▸ **Your instructions**
Spot each line in the data below containing "icon" and copy it.

▸ **Input**
--- START ---
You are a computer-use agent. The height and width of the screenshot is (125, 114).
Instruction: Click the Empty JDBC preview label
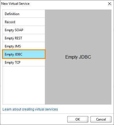[78, 57]
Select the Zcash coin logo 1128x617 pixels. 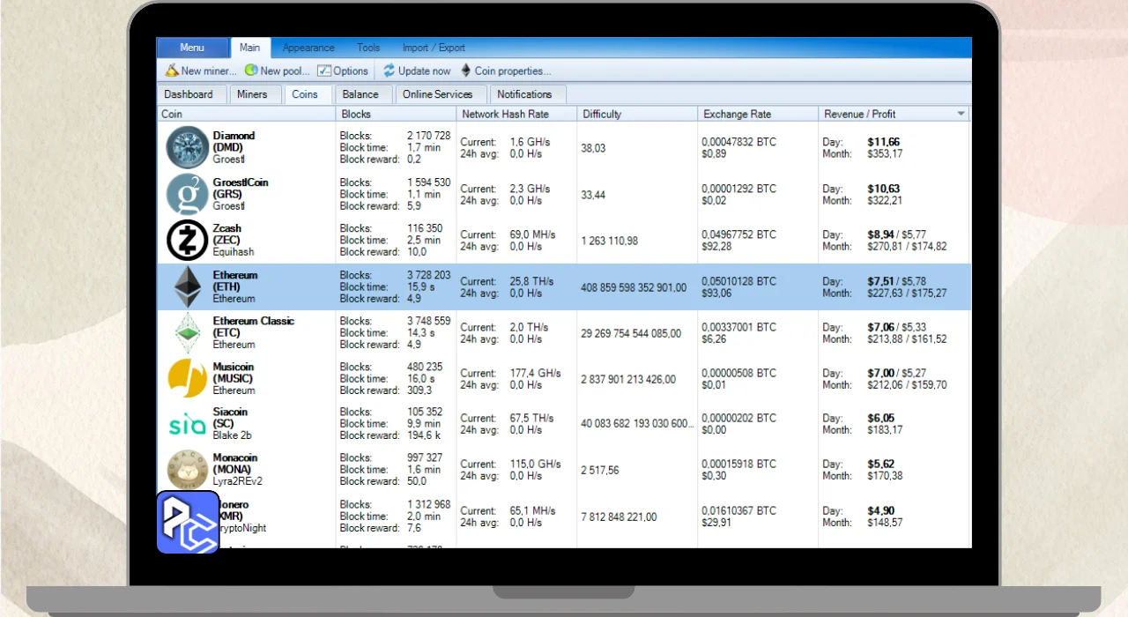pos(187,240)
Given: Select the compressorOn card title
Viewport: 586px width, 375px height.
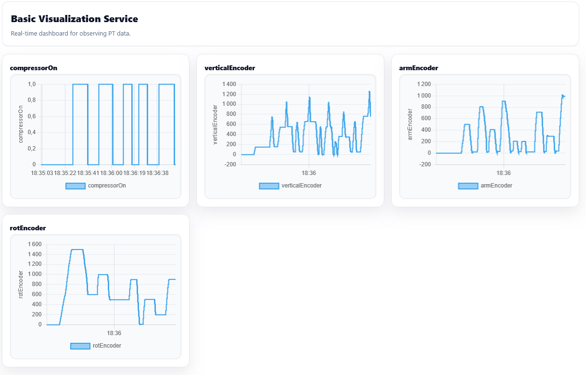Looking at the screenshot, I should [x=34, y=68].
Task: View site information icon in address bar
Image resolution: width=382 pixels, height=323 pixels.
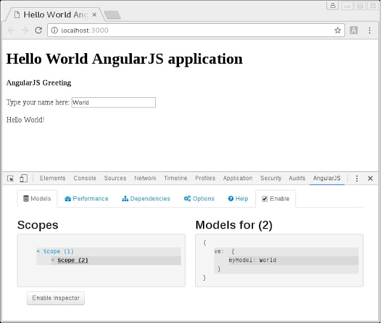Action: 54,30
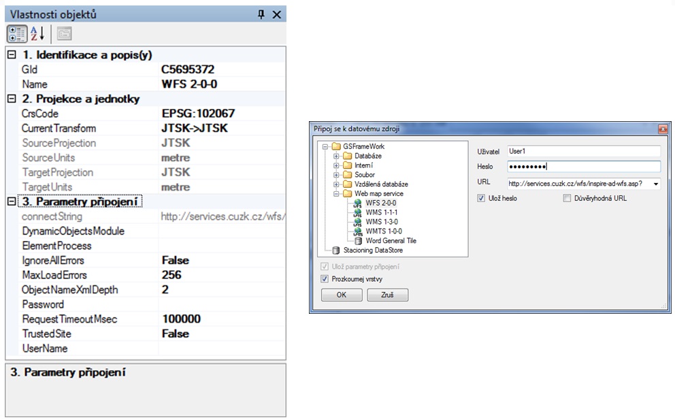The height and width of the screenshot is (420, 675).
Task: Pin the Vlastnosti objektů panel
Action: (261, 14)
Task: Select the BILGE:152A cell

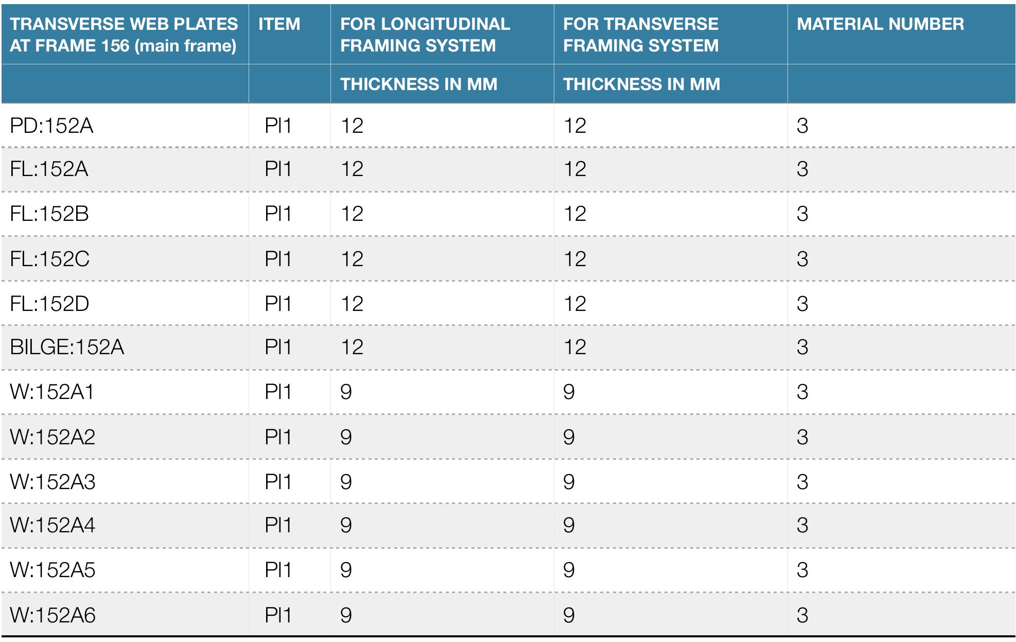Action: coord(67,347)
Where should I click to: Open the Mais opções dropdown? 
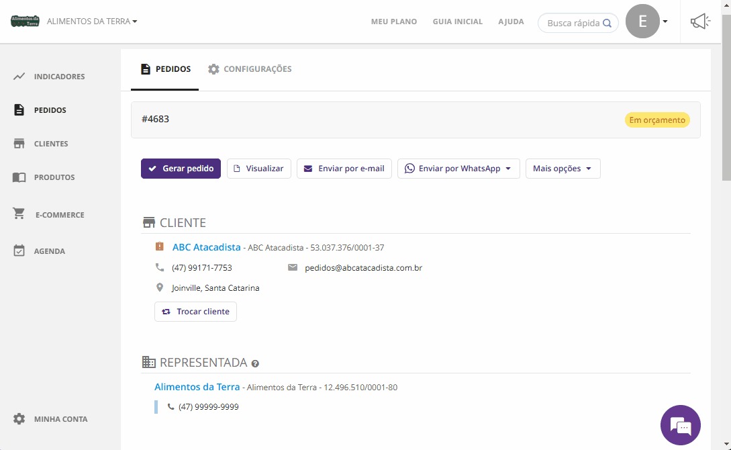(x=563, y=169)
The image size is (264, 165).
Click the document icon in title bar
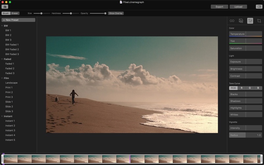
--- END ---
▸ **Written answer**
Task: View site information icon in address bar
Click the document icon in title bar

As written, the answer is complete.